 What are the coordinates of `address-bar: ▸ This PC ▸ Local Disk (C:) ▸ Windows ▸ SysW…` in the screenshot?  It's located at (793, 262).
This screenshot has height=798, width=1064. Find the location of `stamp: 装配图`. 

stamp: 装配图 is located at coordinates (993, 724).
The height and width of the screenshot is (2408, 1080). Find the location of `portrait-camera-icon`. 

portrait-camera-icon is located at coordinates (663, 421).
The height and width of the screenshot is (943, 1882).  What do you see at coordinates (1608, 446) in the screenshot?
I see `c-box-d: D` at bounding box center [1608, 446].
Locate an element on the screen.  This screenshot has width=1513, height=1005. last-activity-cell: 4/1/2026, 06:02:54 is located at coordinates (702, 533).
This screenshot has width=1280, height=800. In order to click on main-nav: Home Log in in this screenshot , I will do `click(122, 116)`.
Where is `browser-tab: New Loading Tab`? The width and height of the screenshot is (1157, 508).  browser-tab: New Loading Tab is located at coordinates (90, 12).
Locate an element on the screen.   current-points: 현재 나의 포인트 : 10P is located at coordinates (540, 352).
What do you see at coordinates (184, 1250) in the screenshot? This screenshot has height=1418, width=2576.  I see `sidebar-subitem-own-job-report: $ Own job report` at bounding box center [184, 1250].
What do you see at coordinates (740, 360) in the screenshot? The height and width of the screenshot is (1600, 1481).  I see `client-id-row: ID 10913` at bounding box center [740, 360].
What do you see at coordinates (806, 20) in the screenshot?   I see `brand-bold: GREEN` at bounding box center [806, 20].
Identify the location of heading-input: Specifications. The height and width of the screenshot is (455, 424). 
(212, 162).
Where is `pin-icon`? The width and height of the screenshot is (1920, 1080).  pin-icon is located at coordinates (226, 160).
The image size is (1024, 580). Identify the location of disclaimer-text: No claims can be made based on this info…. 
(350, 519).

### Work to complete
Can you turn all of these items into a Markdown table with the columns No. and Text, giving each non-blank line its own numbered row and leaving out the blank lines?

### Solution to this task
| No. | Text |
|---|---|
| 1 |  What are the coordinates of `address-bar: ▸ This PC ▸ Local Disk (C:) ▸ Windows ▸ SysW…` in the screenshot?  It's located at (793, 262). |
| 2 | This screenshot has height=798, width=1064. Find the location of `stamp: 装配图`.  |
| 3 | stamp: 装配图 is located at coordinates (993, 724). |
| 4 | The height and width of the screenshot is (2408, 1080). Find the location of `portrait-camera-icon`.  |
| 5 | portrait-camera-icon is located at coordinates (663, 421). |
| 6 | The height and width of the screenshot is (943, 1882).  What do you see at coordinates (1608, 446) in the screenshot? |
| 7 | I see `c-box-d: D` at bounding box center [1608, 446]. |
| 8 | Locate an element on the screen.  This screenshot has width=1513, height=1005. last-activity-cell: 4/1/2026, 06:02:54 is located at coordinates (702, 533). |
| 9 | This screenshot has width=1280, height=800. In order to click on main-nav: Home Log in in this screenshot , I will do `click(122, 116)`. |
| 10 | Where is `browser-tab: New Loading Tab`? The width and height of the screenshot is (1157, 508).  browser-tab: New Loading Tab is located at coordinates (90, 12). |
| 11 | Locate an element on the screen.   current-points: 현재 나의 포인트 : 10P is located at coordinates (540, 352). |
| 12 | What do you see at coordinates (184, 1250) in the screenshot? This screenshot has height=1418, width=2576.  I see `sidebar-subitem-own-job-report: $ Own job report` at bounding box center [184, 1250]. |
| 13 | What do you see at coordinates (740, 360) in the screenshot? The height and width of the screenshot is (1600, 1481).  I see `client-id-row: ID 10913` at bounding box center [740, 360]. |
| 14 | What do you see at coordinates (806, 20) in the screenshot?   I see `brand-bold: GREEN` at bounding box center [806, 20]. |
| 15 | Identify the location of heading-input: Specifications. The height and width of the screenshot is (455, 424).  |
| 16 | (212, 162). |
| 17 | Where is `pin-icon`? The width and height of the screenshot is (1920, 1080).  pin-icon is located at coordinates (226, 160). |
| 18 | The image size is (1024, 580). Identify the location of disclaimer-text: No claims can be made based on this info….  |
| 19 | (350, 519). |